## Exercise
Omit every picture, then give all the entries again exactly.

*** Opening of Data for this exercise ***

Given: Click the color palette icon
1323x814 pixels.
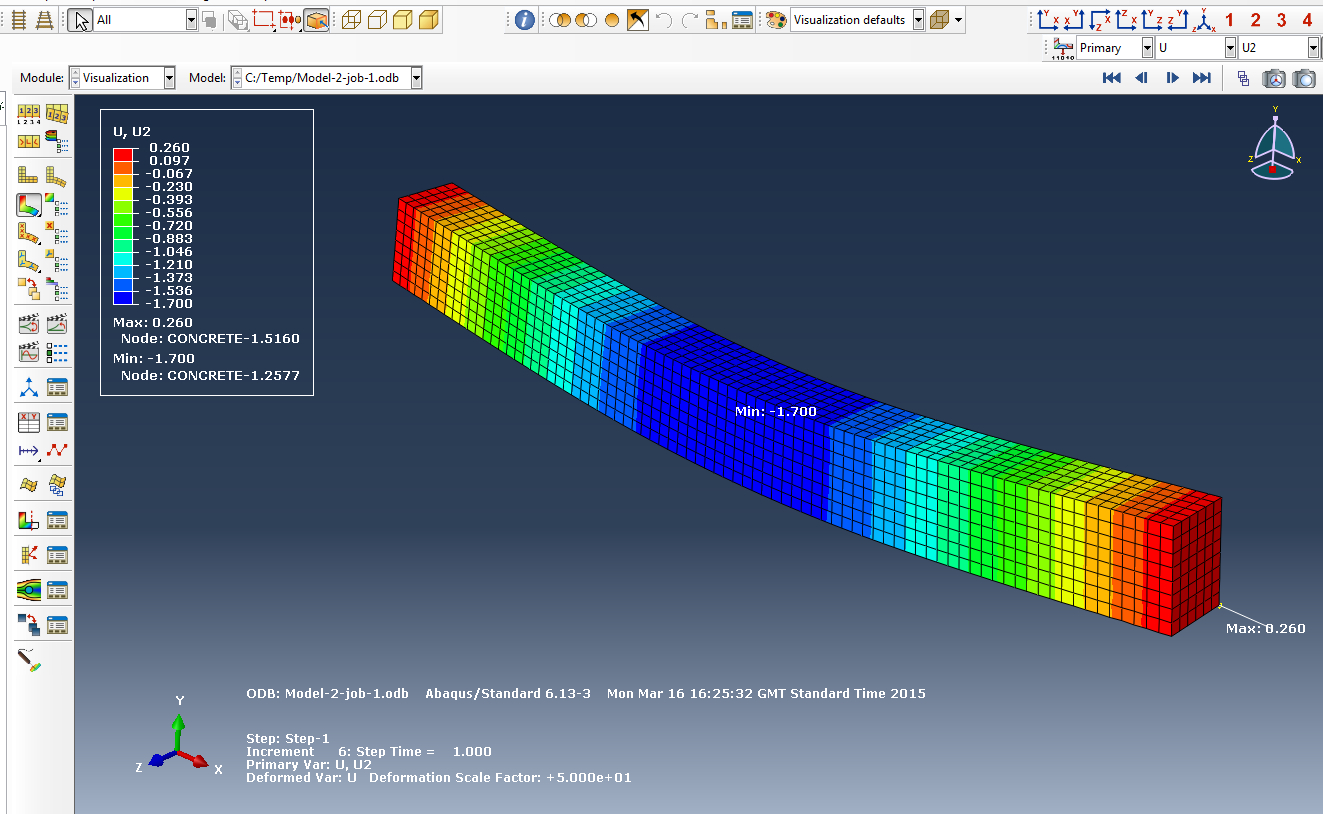Looking at the screenshot, I should click(x=776, y=20).
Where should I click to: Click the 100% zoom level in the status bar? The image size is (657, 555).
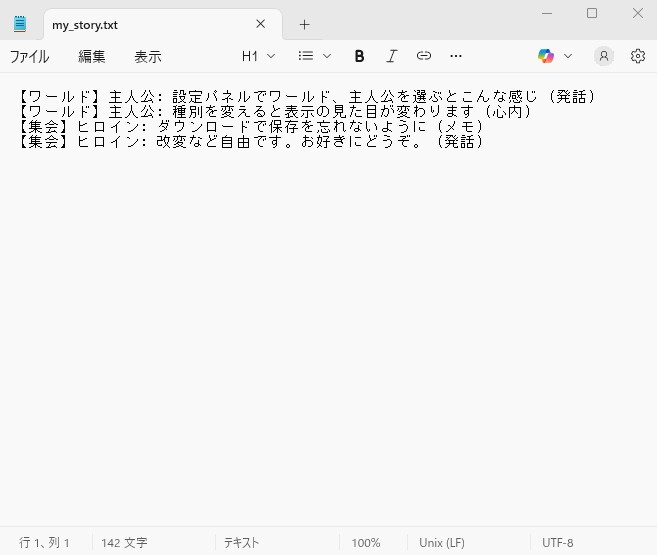[x=366, y=542]

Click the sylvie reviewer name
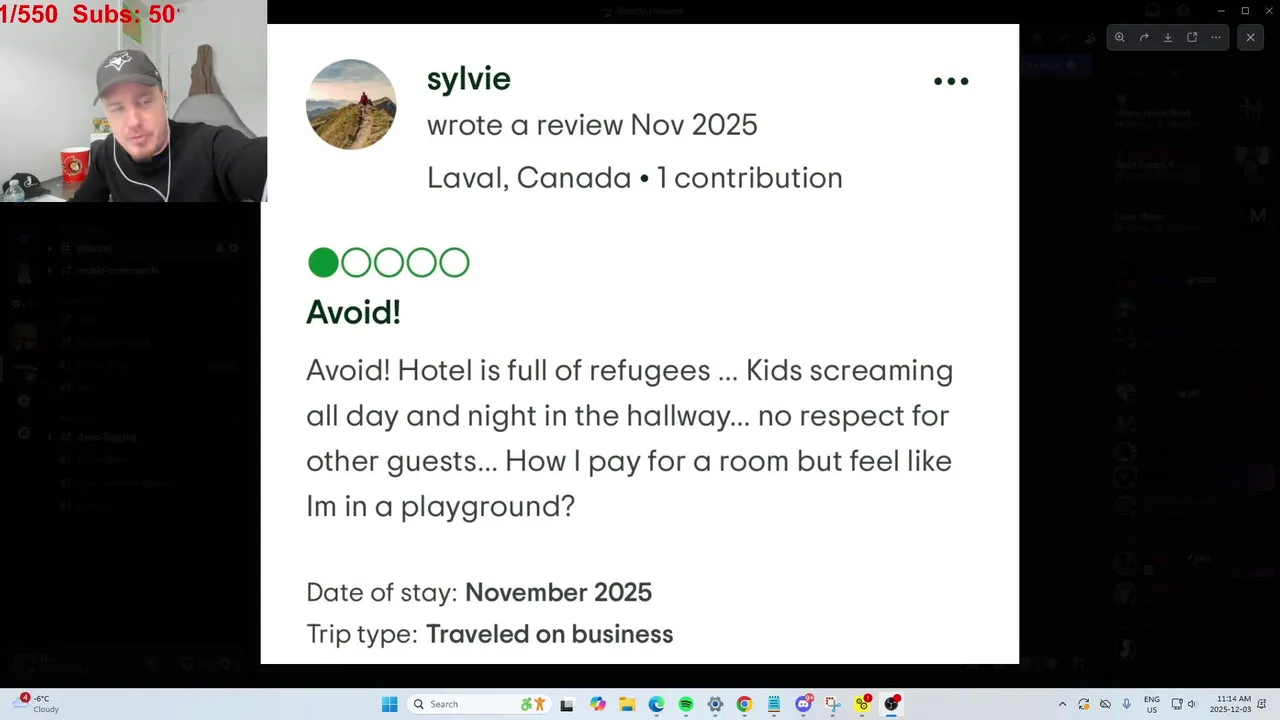point(468,79)
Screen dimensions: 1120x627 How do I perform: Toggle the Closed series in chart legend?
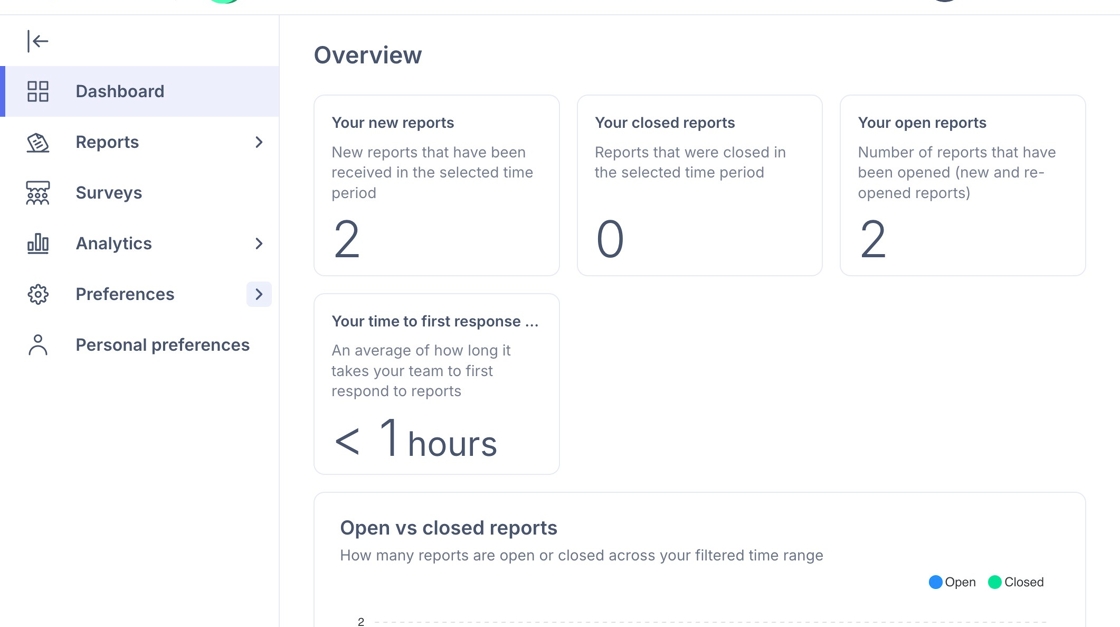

*** Close of Data for this exercise ***

## Answer to this exercise
Given: Click the color palette icon
1323x814 pixels.
Looking at the screenshot, I should click(x=776, y=20).
Where should I click to: Click the 100% zoom level in the status bar? The image size is (657, 555).
[x=366, y=542]

Click the sylvie reviewer name
point(468,79)
Screen dimensions: 1120x627 How do I perform: Toggle the Closed series in chart legend?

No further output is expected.